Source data
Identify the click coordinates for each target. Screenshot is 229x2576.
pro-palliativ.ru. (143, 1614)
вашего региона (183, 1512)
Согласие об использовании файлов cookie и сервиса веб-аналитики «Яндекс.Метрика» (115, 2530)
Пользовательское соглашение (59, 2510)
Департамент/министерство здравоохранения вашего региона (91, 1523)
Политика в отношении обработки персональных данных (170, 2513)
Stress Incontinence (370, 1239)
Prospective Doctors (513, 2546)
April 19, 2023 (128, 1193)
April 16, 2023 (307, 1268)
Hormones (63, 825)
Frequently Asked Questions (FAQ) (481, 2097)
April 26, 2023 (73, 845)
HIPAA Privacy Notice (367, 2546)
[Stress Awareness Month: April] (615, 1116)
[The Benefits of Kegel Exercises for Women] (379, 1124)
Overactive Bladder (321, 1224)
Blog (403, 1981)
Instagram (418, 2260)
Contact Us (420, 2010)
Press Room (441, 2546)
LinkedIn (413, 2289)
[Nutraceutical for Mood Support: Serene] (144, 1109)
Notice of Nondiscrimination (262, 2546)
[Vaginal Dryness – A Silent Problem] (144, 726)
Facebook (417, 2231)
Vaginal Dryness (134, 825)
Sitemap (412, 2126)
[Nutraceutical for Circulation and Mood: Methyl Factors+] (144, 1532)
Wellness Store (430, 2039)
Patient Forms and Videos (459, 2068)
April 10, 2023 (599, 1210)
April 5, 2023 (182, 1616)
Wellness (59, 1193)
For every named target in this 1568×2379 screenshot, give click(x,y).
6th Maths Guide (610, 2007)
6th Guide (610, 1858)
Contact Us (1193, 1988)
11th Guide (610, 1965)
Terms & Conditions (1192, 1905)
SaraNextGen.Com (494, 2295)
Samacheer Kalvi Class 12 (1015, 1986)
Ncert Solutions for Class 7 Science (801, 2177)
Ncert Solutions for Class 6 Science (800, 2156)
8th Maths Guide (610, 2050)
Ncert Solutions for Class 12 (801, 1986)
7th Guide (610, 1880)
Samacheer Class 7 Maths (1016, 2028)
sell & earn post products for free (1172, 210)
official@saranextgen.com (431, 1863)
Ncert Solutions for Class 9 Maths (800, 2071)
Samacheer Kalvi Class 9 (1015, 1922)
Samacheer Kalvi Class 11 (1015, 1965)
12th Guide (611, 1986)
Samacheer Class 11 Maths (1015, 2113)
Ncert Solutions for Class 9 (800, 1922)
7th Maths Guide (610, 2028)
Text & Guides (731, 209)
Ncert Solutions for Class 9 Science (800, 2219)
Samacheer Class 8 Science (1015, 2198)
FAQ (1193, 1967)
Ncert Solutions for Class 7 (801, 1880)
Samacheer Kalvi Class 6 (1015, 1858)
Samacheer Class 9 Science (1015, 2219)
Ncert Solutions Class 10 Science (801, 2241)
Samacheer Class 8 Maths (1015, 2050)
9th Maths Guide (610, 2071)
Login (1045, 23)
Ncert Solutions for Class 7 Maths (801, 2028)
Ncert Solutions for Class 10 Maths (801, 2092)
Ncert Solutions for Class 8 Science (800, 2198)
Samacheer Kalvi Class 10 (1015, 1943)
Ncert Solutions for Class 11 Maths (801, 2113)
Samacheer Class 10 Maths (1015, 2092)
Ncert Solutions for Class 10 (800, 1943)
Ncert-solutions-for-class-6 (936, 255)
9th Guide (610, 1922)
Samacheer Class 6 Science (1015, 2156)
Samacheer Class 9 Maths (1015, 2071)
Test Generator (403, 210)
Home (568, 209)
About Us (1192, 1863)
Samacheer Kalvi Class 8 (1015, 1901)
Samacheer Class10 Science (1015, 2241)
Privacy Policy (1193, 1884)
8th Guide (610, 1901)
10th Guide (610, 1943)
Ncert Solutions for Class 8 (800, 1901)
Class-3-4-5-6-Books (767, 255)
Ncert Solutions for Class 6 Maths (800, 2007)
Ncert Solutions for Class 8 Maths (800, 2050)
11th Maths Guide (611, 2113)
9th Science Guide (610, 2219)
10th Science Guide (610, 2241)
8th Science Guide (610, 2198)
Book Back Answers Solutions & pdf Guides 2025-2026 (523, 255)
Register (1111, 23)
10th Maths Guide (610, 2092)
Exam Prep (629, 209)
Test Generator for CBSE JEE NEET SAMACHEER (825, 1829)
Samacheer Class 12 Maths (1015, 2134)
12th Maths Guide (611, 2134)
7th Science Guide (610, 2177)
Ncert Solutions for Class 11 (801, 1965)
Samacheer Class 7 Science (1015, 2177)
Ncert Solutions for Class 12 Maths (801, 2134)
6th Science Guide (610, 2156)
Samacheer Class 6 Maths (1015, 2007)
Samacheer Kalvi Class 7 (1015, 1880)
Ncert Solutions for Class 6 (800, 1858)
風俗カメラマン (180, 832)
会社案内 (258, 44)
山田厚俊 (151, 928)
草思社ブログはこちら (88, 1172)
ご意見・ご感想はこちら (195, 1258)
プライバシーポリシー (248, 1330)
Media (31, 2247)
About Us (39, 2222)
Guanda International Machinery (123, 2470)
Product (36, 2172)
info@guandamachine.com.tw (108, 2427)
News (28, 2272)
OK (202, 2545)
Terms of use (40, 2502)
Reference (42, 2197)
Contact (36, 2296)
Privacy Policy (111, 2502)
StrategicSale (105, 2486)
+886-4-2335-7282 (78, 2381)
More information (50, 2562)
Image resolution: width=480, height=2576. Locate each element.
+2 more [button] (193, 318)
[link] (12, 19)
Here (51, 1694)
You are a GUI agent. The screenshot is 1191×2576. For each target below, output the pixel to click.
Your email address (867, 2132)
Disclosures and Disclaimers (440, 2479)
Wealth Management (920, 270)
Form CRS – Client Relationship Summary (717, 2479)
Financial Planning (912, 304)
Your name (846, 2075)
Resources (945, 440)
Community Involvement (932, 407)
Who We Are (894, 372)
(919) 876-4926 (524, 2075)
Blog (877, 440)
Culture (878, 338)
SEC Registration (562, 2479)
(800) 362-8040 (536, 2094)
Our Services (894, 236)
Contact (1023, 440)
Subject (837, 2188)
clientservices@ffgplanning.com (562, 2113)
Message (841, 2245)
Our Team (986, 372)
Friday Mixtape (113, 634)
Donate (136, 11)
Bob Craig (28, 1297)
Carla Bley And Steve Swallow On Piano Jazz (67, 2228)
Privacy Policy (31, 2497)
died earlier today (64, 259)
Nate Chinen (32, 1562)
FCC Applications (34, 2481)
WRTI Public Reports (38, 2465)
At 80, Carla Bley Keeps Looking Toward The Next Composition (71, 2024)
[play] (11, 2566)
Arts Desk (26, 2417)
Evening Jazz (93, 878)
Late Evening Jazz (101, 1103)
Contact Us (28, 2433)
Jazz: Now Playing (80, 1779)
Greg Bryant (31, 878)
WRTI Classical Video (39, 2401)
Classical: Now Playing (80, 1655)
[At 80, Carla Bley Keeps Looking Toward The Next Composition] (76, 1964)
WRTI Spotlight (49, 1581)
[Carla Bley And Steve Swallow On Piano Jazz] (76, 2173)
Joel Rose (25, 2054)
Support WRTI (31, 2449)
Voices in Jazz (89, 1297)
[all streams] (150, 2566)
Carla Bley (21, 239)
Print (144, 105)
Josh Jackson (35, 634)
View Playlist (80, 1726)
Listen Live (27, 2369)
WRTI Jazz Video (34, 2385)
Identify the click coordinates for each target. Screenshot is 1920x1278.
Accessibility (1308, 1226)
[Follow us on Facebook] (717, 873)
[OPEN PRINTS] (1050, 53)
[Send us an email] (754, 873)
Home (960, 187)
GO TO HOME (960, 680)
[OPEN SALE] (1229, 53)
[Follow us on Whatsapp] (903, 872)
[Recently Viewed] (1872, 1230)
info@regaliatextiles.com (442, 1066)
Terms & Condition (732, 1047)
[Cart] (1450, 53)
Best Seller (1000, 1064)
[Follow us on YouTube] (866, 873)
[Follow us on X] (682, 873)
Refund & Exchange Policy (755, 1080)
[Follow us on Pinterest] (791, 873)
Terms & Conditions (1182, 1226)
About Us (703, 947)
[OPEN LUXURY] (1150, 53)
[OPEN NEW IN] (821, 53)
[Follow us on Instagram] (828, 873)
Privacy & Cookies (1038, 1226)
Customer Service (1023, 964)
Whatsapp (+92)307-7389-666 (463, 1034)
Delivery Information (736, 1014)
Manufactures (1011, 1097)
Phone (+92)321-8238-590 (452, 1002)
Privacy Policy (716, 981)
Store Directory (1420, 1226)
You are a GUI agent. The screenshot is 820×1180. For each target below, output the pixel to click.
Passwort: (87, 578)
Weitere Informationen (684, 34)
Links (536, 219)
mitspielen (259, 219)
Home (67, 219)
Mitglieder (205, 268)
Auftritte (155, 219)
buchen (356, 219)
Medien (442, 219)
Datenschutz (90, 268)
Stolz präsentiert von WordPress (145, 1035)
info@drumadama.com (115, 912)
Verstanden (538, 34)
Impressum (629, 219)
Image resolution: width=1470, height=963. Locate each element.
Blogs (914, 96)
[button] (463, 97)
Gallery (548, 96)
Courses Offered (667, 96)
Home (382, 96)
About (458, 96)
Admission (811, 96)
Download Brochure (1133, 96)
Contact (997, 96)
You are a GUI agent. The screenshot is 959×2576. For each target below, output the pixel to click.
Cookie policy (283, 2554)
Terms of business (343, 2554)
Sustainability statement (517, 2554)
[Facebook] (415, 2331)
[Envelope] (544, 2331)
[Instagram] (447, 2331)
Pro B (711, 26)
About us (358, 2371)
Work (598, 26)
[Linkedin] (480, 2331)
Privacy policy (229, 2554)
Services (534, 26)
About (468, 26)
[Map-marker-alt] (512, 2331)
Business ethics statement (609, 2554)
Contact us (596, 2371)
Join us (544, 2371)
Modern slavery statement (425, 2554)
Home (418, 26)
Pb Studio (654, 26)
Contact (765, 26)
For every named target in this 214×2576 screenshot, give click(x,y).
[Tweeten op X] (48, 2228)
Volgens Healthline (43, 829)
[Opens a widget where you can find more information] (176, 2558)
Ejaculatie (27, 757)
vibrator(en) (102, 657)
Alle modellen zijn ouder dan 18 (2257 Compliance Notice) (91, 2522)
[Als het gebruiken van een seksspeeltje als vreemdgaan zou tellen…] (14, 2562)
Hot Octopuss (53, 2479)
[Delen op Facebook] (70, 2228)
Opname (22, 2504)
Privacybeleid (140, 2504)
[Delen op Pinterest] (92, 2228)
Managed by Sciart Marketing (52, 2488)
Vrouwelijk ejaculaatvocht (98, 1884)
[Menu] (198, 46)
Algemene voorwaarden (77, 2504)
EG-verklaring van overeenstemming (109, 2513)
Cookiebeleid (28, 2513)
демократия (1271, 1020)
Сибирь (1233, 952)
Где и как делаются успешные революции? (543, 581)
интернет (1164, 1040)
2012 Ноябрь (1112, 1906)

[WHAT NEEDS TO BE DONE] Taking the entries above, write out exactly the lines starting with the line containing "About (458, 96)" and going on through the line containing "Work (598, 26)", both included, and nothing else.

[WRITTEN ANSWER]
About (458, 96)
Admission (811, 96)
Download Brochure (1133, 96)
Contact (997, 96)
You are a GUI agent. The screenshot is 959×2576. For each target below, output the pixel to click.
Cookie policy (283, 2554)
Terms of business (343, 2554)
Sustainability statement (517, 2554)
[Facebook] (415, 2331)
[Envelope] (544, 2331)
[Instagram] (447, 2331)
Pro B (711, 26)
About us (358, 2371)
Work (598, 26)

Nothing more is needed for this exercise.